For me, my favorite cow was quite ordinary. Her name was Hickory. I couldn’t tell you what bull she came out of, or her dam. She didn’t have a pre-fix, because she was merely a grade.
But to this first-year 4-Her, she was the most extraordinary heifer.
We only got third place our first time in the ring (she was a January 26th winter heifer), but you would have thought that I had won the whole show. As a yearling, we won our class and was named Jr. Champion. I also won Showmanship, and I got to go to Showman of Showman with her. It was that year when I decided that Dick Lewis was my favorite judge, after he told me, “it’s too bad she’s not registered, because she would do very well at other shows.”
Hickory gave me two heifers, Clover and Alfalfa, and I was looking forward to Fescue being born my last year in 4-H. As a 2-Year-Old and a 3-Year- Old, Hickory won her cow class, but we couldn’t get any higher than Reserve Grand Champion.

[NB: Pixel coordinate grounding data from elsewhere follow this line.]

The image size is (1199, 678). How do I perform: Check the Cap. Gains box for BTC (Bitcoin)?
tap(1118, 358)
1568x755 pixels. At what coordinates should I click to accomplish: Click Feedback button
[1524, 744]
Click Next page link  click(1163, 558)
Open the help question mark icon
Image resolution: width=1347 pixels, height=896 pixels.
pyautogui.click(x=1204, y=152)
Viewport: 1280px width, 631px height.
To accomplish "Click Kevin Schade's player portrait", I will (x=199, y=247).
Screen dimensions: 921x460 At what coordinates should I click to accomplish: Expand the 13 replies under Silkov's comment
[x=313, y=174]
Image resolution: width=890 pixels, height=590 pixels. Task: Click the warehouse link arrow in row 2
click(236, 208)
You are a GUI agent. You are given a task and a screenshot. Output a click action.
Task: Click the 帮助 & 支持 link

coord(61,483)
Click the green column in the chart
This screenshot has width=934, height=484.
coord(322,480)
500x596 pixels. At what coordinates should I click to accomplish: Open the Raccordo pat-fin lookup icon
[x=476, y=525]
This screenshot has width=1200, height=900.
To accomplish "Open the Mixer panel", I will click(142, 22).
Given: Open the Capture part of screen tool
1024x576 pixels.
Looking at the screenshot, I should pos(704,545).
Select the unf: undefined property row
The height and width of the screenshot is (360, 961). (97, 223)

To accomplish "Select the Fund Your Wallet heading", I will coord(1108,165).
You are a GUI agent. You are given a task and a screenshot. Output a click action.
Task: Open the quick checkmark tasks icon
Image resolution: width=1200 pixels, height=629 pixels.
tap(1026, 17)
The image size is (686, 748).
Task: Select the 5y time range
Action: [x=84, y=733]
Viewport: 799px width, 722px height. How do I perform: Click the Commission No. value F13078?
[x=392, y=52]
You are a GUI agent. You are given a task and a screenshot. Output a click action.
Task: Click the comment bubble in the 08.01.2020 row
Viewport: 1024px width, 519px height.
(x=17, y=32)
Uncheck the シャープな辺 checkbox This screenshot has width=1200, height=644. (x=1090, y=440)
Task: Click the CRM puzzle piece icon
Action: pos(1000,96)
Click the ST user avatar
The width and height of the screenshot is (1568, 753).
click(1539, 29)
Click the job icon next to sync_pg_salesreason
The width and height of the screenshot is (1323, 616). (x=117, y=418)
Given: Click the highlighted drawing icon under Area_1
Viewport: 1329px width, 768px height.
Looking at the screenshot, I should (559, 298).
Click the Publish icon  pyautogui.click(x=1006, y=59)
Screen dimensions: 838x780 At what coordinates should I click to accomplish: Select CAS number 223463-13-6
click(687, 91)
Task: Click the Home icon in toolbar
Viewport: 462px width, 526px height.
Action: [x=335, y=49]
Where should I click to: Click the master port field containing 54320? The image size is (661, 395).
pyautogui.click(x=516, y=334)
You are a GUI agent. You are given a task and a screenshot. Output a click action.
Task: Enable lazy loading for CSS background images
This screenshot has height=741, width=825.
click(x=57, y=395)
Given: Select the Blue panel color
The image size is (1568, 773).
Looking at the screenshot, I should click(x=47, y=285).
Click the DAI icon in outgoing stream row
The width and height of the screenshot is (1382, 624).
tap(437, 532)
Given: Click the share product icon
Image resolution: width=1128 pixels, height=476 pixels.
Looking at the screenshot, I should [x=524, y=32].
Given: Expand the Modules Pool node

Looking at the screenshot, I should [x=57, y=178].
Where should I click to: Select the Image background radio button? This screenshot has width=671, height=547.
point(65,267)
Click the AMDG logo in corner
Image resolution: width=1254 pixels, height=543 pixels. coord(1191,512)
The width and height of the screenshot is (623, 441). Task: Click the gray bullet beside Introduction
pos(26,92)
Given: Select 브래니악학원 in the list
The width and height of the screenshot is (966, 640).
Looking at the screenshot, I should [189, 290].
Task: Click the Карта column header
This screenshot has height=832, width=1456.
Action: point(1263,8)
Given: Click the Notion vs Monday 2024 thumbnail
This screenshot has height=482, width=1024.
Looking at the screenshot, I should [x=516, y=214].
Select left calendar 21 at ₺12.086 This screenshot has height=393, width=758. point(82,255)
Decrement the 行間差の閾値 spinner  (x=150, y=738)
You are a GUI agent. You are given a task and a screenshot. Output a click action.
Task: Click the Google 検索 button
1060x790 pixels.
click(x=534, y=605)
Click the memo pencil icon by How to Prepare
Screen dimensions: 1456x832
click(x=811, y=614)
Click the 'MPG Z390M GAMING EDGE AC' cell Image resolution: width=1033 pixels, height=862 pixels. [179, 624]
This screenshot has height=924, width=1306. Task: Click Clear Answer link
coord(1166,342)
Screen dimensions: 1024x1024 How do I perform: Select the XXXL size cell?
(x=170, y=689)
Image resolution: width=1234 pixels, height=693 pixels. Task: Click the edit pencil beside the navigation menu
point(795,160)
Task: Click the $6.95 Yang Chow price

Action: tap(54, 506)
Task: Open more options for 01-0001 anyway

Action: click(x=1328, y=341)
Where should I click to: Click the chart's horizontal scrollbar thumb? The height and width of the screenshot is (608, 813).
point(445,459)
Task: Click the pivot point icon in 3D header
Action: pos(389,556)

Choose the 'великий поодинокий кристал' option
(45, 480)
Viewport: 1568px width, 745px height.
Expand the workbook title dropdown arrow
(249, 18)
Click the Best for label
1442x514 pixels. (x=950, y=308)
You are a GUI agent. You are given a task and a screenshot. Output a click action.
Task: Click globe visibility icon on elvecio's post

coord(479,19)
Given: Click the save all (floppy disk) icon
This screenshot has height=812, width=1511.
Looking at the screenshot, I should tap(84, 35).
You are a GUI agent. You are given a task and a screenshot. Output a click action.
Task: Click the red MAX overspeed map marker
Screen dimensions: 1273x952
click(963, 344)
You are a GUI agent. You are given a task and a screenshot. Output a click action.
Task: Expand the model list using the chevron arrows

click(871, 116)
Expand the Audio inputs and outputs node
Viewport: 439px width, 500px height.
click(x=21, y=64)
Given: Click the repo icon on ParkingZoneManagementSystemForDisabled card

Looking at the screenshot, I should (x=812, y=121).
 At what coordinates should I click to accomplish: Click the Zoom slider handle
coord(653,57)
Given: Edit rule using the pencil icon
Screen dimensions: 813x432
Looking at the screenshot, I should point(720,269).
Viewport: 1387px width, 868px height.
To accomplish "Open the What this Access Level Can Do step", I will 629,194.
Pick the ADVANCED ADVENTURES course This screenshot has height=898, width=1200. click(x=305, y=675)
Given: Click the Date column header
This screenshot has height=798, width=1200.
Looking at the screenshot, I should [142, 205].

So, when Mark Liming retired his show cow, “Tammy,” I knew it was our year to shine, because she was the one that always stood ahead of us in the ring.
Hickory was due to calve a month before the county fair. Unfortunately, we lost her due to complications during delivery and her heifer was born dead. It was a devastating moment for me, because it was the first time I had to deal with the loss of one of my favorite cows. Today, I still have a very special place in my heart for Hickory. It is because of her that I have such a love for dairy cattle, a passion for dairy judging and a dairy-farming husband that I cherish.
You see, great cows are not always defined by pedigrees, production, high scores or blue ribbons. They are also defined by the legacy and memories that they leave behind.